I have had a difficult relationship with my youngest sister for most of our adult lives. It was only after our DF died and while clearing the house, and in our shared grief, that we talked a lot and the cause of her resentment towards me came out. It turned out I was the unknowing object of what my sister considered my mother's preference for her two elder daughters over her.
My mother was a worrier and when with one child she would always talk and worry about the others. It had never occurred to my sister that when she was not around our DM talked constantly of her to her two older sisters. Since we talked this through the tensions have gone from our relationship and we now have the relationship of two loving sisters. However, why she resented me because of this, I do not understand.
Dear ruby, I can offer no solutions, but, as in my case, you are the elder sister, and I sometimes think that younger siblings do tend to feel jealous of older siblings. Also your sister was seriously ill as a small child and sick children often become the centre of family life, not spoilt, but the central concern long after they have recovered. My sister was 7 years my junior and was very much the centre of attention as the baby of the family. I think when she was old enough for my mother to talk of family matters in her hearing, she suddenly discovered she wasn't the centre of her mother's world and this upset her world view. As I have discovered my sister's interpretation of what went on in the family was completely different to mine. Not wrong, just different. It led to her resentment against me for many decades. Fortunately we have sorted it out.

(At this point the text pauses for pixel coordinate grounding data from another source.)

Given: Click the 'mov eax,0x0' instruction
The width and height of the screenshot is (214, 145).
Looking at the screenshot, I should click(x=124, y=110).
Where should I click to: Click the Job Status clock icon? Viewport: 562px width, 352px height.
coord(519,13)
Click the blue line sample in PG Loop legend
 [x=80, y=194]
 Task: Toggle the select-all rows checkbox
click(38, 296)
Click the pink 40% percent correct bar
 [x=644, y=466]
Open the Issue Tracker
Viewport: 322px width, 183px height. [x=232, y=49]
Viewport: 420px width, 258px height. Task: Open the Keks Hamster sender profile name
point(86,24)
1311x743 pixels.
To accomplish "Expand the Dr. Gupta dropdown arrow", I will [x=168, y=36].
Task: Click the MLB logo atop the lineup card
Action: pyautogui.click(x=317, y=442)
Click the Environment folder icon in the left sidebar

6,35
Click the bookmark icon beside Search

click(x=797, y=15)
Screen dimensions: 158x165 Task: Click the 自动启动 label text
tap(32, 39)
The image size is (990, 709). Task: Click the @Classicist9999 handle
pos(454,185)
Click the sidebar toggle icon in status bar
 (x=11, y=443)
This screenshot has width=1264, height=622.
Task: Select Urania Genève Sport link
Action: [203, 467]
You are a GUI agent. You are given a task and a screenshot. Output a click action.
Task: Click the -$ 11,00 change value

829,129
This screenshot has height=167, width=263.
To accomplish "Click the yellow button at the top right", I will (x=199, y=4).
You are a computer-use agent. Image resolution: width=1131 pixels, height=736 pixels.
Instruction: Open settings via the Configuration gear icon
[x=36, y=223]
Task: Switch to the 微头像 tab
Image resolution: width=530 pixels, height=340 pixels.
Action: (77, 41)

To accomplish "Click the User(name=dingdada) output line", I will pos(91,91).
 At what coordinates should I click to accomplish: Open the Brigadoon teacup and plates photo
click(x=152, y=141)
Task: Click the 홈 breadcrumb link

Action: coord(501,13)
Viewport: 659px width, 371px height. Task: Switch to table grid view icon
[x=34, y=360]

Ruby, if you were ever a fly on your sister' wall, you would probably be completely dumb struck by your sister's interpretation of all the events you describe. It would be entirely different from yours, so different you would find it hard to believe that the same events were being talked about. Perhaps if the two of you ever got an opportunity to sit down together and, in turn, one spoke and one listened, and explained their side of the divide and how they saw events, you could both accept that there is no right and wrong, but two different and contradicting views of your common world. On some matters you may reach agreement but on others may need to agree to differ.
As I have learnt, my sister and I had completely different childhoods in the same family. I was the oldest, she the youngest, events that happened when I was fourteen, happened when she was 7. I remember life before she was borne, she was still a child at home long after I had left home.